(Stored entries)
****************************************
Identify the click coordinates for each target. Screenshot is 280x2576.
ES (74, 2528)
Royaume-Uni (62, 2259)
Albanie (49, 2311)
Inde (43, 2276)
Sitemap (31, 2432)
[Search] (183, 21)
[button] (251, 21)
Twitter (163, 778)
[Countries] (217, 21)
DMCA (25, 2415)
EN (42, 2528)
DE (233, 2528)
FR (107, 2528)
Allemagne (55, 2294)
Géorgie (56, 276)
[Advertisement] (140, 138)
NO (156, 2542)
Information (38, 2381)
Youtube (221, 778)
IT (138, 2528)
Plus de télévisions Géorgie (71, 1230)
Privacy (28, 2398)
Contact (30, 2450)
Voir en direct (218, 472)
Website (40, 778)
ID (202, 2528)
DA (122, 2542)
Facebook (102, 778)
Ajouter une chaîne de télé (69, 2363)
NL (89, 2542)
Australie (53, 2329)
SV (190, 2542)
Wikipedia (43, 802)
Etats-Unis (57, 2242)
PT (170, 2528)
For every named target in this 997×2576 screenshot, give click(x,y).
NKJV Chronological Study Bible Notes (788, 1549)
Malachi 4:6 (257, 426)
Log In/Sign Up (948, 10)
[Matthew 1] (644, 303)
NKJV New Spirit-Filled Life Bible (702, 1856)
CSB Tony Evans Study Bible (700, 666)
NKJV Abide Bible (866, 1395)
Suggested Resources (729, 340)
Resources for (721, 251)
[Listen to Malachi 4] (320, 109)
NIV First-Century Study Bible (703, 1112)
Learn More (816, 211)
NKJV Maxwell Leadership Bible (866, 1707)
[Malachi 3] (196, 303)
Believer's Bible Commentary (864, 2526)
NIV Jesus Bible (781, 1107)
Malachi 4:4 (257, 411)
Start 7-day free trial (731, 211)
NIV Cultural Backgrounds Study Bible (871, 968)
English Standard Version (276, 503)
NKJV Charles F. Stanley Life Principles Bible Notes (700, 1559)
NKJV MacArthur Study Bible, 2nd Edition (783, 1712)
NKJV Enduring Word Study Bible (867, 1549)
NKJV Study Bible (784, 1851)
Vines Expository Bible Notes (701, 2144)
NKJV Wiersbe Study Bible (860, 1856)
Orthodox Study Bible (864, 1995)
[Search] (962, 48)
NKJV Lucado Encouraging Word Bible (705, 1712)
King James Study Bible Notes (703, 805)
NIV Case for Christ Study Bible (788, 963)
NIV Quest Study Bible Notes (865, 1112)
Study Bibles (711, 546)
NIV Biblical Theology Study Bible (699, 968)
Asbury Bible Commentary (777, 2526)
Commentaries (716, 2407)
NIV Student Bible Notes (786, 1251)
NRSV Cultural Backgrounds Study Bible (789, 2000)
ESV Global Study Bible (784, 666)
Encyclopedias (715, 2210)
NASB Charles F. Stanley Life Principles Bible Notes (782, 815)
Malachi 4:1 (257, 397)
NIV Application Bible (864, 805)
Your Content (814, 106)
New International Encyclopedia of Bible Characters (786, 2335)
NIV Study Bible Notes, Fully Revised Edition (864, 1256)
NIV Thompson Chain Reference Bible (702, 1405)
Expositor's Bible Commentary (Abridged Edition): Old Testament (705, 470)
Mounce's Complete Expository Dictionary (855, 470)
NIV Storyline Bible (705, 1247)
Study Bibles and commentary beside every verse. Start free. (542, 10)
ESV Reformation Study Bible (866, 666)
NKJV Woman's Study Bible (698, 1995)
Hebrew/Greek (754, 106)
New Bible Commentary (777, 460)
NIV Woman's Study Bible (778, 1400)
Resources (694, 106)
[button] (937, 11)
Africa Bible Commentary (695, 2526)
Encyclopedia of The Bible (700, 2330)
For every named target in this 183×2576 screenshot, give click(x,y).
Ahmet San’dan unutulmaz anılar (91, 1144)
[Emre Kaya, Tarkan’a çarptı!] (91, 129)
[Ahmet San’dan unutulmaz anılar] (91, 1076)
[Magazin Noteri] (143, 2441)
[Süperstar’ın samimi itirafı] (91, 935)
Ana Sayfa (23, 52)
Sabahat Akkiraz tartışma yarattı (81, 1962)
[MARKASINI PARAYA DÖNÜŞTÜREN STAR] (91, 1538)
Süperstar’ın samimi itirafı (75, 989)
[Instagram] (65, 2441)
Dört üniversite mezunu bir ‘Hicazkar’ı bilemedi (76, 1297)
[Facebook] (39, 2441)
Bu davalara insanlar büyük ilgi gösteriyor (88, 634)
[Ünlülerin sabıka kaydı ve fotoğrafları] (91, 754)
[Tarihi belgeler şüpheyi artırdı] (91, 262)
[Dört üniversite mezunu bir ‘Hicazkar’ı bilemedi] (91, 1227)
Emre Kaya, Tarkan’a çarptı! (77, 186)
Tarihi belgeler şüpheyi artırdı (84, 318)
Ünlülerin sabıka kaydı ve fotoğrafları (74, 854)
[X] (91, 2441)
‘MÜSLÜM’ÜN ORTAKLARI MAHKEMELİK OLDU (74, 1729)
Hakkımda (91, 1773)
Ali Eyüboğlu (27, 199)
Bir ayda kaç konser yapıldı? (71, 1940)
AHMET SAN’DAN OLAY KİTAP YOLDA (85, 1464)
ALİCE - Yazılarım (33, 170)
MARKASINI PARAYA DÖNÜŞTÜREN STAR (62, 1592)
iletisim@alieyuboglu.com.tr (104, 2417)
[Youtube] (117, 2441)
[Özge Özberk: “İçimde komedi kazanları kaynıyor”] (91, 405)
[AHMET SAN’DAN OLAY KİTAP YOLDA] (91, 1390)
****************************************
Your task is to find each line in the entries that contains the string "Dört" and copy it.

● RESULT BELOW:
Dört üniversite mezunu bir ‘Hicazkar’ı bilemedi (76, 1297)
[Dört üniversite mezunu bir ‘Hicazkar’ı bilemedi] (91, 1227)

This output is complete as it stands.